EDIT: Thank you to interjay for pointing out my mistake... example below now uses strdup() to allocate the memory for each b[i]

**b points to the start of an array of n pointers. For each pointer in that array you could so do b[0] = a[0] for shallow copies

This is a shallow copy because b[0] will point to the same memory that a[0] points to. Thus changing the contents b[0] will change the contents of a[0].

A deep copy would imply that you have two totally independent entities... so changing the contents b[0] would not result in a change to the contents of a[0]. This means that for each b[i] you need to allocate new memory and copy the string from a[i] into that new block.

To deep copy:

char *a[n];
// ...intialise array a....
char **b = malloc( sizeof(char *) * n); // allocate array of pointers
if( b )
{
   int i = 0;
   for(; i < n; ++i)
        b[i] = (char *)strdup(a[i]); // allocate memory for new string and copy string
}
else
   printf("You ran out of memory!\n");

As an asside... You've used constant strings so you shouldn't technically modify them...

char *xxx = "String";
char yyy[] = "String";

You can safely modify the contents of yyy. Normally you can modify the contents of xxx without any problem, but note, because the string memory is allocated at compile time, you could find that the compiler has, for example, placed it in read only memory.

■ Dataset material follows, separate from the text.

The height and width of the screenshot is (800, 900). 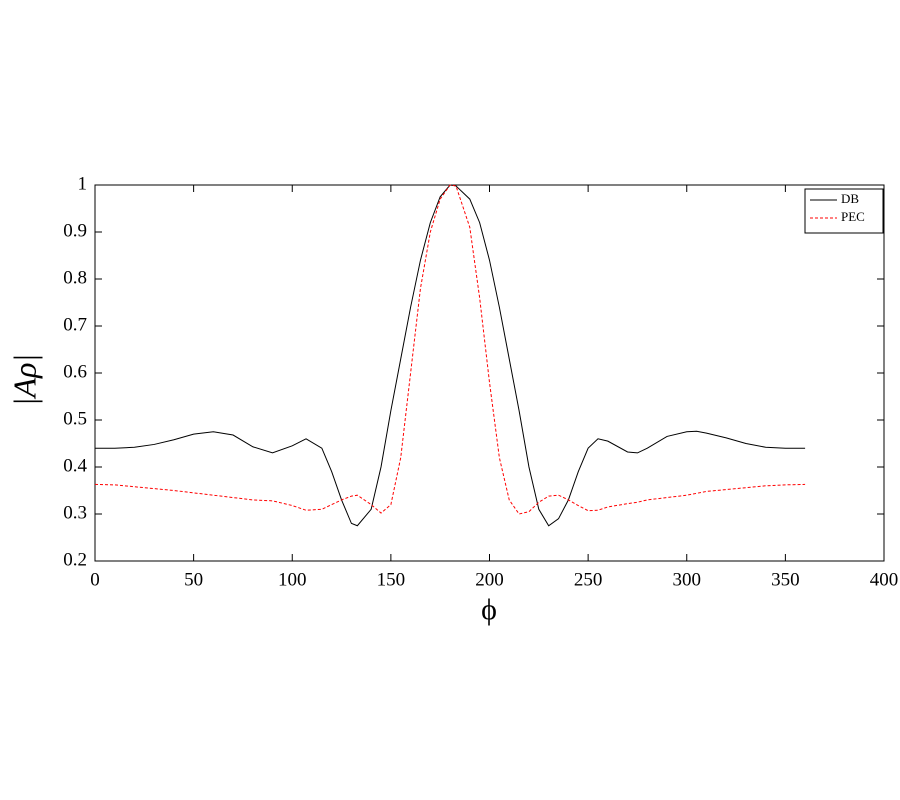 I want to click on y-tick-label: 1, so click(x=83, y=184).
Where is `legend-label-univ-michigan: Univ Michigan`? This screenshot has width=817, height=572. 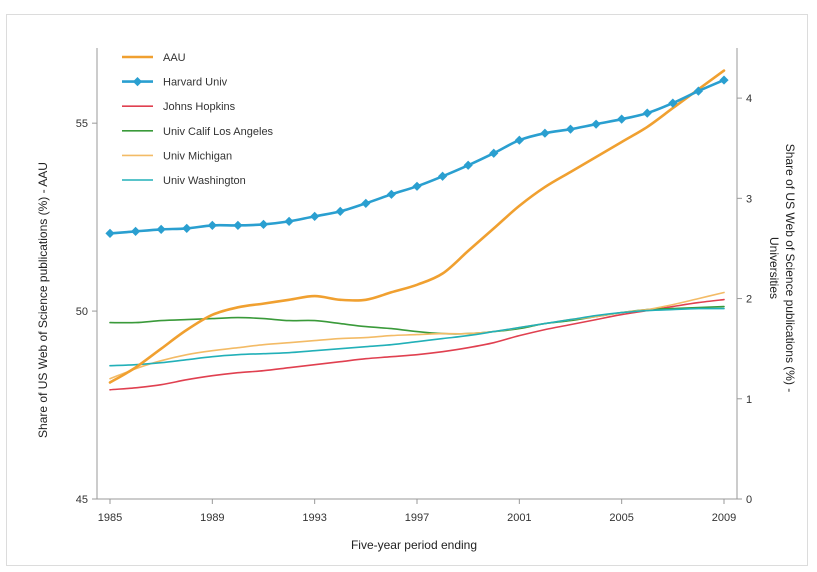 legend-label-univ-michigan: Univ Michigan is located at coordinates (198, 156).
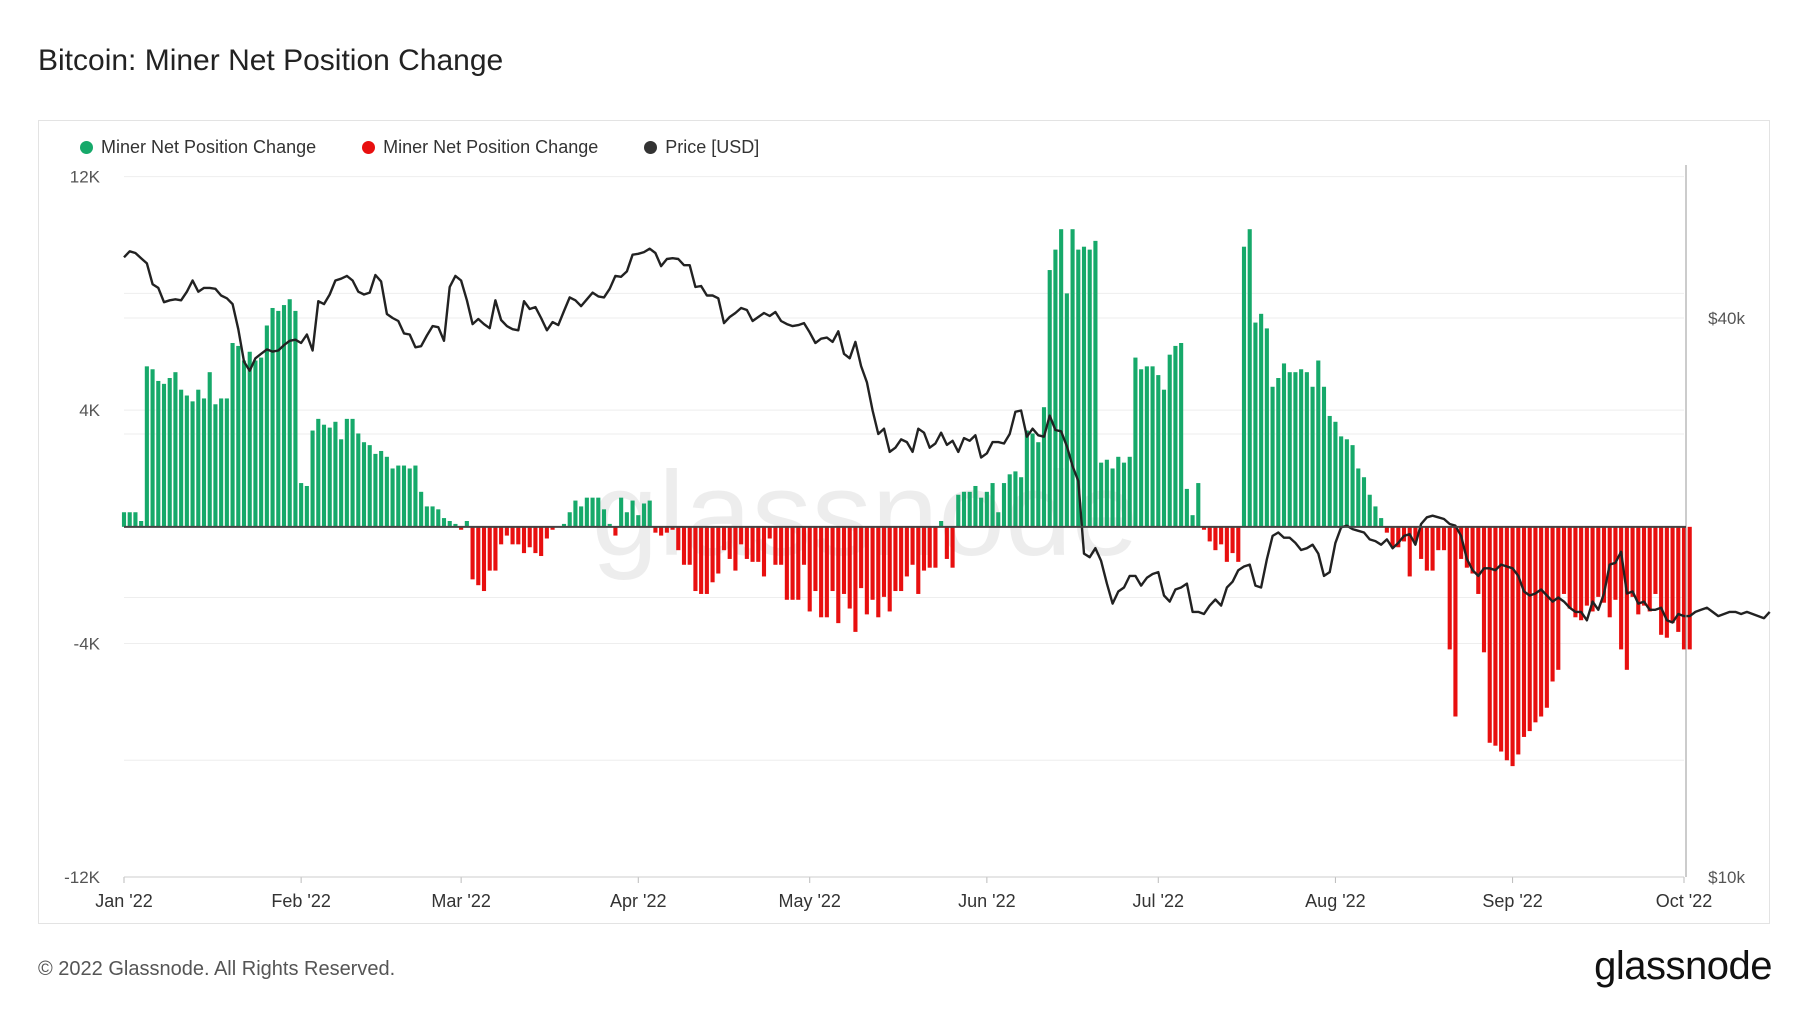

EDIT: There seems to have been debate on whether to cast return from malloc (which I've been in the habit of doing, but it seems this was a bad habit!)... see Why do we need to cast what malloc returns?

Answer 2

Walking on the a array, for eah a[i] request space to alloc it by using one of *alloc() family functions and put the result in the respective b[i]. The b pointers itself shall be a pointer with enough space for hold the number of string in a as pointers. Compute with something like this:

    int bsize = (sizeof(a)/sizeof(a[0])) * sizeof(char*);
    char **b = malloc(bsize);
    int i,len;
    /* if(b == NULL) /* error: no memory */
    for(i = 0,len = sizeof(a)/sizeof(a[0]); i < len; i++) {
        char *tmp = malloc(strlen(a[i])+1);
        if(tmp == NULL) /* error: no memory */
        strcpy(tmp, a[i]);
       b[i] = tmp;
    }

Note that you need to or hold the size of b array in memory either put a NULL at end of array.

Answer 3

You can just do

b=a

This will assign base address of array of pointers *a[3] to b.

Now you can access strings using b

for example string 1 can be accessed by *(b+0)  gives address of string 1
            string 2 "                " *(b+1)  "              " string 2
            string 3 "                " *(b+2)  "              " string 3

Since you are assigning array of pointers to pointer to a pointer you are already assigning memory to b Hence you do not need to use malloc.

Only when you are assigning some data to a pointer at run time and you have not assigned memory to pointer in your program then only use malloc.